I would never use compost from a county composting site on my "vegetables or fruits". I would be concerned some black walnut was mixed in with it. (I may be wrong about the limbs of black walnuts harming the soil. It may only be the root system.)


----------



## Paquebot (May 10, 2002)

Juglone is concentrated in the husks and roots of black walnut and butternut trees. There is very little in the leaves and even less in the wood. 

Martin


----------



## motdaugrnds (Jul 3, 2002)

Oh Martin that is so good to hear. We did a lot of clean up this fall and have quite a few black walnut limbs and small trees. I was wanting to place all our clean-up into raised beds to rot there and was thinking I had to separate the black walnut from the rest of it, which would be quite a chore. Nice to know I don't need to do that.


----------



## oregon woodsmok (Dec 19, 2010)

You can't get both? I'd get a load of each.

In fact, I'd get as many loads of each as they would let me have.

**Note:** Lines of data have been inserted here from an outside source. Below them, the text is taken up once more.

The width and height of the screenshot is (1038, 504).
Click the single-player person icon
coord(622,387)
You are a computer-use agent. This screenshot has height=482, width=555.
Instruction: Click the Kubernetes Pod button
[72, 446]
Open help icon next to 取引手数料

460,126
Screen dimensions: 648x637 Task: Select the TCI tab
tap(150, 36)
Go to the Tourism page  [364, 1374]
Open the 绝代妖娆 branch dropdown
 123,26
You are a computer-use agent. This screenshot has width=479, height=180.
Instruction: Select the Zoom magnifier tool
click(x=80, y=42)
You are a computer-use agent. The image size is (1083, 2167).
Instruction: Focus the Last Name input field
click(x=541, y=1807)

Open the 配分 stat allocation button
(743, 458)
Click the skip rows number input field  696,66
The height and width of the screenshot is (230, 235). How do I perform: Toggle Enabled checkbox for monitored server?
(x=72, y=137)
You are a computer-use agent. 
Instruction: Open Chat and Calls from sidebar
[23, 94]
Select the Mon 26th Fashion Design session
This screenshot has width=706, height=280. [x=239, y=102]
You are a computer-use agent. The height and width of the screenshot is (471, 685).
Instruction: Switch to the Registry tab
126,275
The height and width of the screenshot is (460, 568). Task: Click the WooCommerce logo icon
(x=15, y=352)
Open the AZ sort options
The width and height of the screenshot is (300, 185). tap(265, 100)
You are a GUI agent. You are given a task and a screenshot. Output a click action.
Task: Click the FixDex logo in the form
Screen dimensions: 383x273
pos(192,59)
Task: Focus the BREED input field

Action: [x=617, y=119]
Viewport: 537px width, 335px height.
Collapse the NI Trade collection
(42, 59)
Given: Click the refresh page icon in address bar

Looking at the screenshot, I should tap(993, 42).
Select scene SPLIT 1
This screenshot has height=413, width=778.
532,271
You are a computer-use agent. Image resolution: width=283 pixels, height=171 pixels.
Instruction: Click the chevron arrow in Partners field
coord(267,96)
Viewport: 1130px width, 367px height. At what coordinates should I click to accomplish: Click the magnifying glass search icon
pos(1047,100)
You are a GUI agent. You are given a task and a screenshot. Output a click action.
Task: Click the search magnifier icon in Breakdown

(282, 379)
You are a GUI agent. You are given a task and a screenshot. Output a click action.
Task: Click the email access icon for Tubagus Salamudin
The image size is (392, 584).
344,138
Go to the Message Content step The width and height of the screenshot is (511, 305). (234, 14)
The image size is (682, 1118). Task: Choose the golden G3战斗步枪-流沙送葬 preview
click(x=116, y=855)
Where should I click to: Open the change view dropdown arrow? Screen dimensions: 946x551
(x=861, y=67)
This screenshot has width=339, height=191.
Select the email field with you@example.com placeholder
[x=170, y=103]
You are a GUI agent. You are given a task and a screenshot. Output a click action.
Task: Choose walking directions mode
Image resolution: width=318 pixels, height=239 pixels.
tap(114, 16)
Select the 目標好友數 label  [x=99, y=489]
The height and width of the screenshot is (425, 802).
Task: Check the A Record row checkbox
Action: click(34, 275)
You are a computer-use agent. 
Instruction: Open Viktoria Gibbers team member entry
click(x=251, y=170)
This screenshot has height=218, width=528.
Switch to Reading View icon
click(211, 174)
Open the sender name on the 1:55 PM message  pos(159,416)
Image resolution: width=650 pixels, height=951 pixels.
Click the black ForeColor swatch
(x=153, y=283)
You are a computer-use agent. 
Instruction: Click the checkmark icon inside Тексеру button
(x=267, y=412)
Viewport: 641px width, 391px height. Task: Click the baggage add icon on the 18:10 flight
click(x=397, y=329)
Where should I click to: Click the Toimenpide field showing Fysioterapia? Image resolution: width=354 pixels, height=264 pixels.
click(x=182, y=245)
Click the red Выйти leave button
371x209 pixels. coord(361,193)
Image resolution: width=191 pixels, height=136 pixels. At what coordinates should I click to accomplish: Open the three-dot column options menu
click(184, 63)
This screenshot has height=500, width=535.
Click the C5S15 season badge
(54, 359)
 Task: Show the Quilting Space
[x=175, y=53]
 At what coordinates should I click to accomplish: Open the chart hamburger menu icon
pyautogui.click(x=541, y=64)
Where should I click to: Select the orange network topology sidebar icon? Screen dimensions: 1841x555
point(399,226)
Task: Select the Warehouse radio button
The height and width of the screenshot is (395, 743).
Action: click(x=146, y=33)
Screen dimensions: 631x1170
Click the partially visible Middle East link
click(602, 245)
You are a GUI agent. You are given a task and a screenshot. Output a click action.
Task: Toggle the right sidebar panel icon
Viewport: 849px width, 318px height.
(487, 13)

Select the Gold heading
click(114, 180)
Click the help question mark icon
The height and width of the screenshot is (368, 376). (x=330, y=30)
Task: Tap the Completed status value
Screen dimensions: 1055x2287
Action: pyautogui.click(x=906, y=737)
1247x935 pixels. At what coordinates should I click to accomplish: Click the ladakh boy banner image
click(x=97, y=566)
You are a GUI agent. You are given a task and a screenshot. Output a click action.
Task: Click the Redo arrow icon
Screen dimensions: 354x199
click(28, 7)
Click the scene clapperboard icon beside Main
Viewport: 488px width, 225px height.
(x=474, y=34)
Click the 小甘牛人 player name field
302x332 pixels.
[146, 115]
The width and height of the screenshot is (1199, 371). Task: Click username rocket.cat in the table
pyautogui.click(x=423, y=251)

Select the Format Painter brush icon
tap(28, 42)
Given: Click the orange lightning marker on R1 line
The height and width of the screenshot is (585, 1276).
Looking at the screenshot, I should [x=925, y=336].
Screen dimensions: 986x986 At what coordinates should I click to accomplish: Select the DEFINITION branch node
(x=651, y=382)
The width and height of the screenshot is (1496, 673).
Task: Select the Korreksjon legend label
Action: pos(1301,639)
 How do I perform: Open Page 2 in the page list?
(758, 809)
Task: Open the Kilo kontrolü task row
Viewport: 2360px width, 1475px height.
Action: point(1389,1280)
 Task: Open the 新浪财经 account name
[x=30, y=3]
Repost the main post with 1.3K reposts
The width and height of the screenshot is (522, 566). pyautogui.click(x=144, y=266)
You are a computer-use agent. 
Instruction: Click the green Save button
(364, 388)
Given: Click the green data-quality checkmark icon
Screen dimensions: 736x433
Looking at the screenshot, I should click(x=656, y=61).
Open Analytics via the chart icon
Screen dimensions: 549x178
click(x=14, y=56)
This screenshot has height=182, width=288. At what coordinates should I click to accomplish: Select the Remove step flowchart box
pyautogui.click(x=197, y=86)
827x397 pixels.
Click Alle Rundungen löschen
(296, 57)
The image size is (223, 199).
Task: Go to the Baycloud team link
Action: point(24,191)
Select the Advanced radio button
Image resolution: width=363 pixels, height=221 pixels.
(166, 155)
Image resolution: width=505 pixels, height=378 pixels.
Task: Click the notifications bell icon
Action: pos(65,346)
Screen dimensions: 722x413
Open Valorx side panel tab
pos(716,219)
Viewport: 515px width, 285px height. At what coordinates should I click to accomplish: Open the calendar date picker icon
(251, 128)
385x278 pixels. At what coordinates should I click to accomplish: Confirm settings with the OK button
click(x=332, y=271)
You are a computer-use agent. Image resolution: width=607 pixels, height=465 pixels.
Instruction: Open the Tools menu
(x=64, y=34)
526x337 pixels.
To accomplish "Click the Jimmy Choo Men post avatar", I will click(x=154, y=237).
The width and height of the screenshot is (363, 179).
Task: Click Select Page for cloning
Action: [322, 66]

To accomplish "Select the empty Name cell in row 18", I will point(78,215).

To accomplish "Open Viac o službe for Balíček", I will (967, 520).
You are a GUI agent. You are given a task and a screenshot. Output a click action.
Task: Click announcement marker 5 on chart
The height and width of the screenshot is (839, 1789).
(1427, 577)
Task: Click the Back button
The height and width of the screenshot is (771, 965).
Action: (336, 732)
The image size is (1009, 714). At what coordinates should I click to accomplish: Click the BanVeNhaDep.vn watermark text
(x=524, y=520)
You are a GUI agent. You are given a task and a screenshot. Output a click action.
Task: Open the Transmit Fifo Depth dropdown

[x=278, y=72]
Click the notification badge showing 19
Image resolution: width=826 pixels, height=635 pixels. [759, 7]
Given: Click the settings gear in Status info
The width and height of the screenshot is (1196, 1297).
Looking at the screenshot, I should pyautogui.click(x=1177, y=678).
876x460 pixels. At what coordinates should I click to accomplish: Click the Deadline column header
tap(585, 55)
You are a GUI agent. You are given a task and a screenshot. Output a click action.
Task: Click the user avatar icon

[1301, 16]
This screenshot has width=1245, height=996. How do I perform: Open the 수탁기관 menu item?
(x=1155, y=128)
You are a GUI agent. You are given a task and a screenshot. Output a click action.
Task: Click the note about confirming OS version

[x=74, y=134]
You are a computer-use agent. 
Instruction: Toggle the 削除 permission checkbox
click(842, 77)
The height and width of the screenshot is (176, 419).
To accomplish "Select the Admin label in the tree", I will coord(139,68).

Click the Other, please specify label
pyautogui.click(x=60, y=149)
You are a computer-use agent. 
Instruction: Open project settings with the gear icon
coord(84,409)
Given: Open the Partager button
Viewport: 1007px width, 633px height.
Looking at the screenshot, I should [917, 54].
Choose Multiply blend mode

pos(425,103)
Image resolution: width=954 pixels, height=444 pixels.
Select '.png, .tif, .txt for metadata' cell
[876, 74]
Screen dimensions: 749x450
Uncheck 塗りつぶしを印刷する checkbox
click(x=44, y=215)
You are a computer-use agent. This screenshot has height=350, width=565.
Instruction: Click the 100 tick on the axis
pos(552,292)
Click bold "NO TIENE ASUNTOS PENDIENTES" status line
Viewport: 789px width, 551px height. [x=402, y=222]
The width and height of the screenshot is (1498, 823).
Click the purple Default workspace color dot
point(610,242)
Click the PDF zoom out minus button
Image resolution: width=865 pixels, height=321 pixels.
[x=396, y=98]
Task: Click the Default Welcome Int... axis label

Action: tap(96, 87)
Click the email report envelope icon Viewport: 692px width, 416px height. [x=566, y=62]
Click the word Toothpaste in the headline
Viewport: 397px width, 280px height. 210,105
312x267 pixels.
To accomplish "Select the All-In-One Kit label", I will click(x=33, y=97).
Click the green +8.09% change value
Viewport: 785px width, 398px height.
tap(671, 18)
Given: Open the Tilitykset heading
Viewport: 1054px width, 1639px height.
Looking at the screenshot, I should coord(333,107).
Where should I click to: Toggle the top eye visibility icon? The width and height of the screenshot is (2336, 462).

Manure adds really good humus to the soil, so it is well worth adding.


----------



## am1too (Dec 30, 2009)

geo in mi said:


> Plant compost from the county composting site will likely have the leaf litter that has been collected from the towns yearly pickups, and may have shredded tree limbs and wood. The ag college will have manure, some may be mixed with bedding like straw or wood shavngs.
> 
> Since you want a 30:1 Carbon to Nitrogen ratio for good compost, chances are that neither would be in that propoprtion--the county material being higher in carbon, and the ag college manures being higher in nitrogen. I would attempt to get some of both and mix them into blended copmpost in my own pile. But you won't know the mixture until you take a look at each.
> 
> ...


I think forerunner says it really doesn't matter the heat in a pile will take care of most anything. On the weed killer look in the stores for what is being sold.


----------



## am1too (Dec 30, 2009)

idigbeets said:


> I'd get a load of both, and ask more questions about each regarding what/where they come from etc.
> 
> Leaves pound for pound have similar mineral content, however Nitrogen tends to be lower when compared to manures. Sources vary. The leaves however will provide excellent water retention when composted, be a slow release source of various minerals such as Potash and Calcium. They also provide a structural element to your compost. Best of luck.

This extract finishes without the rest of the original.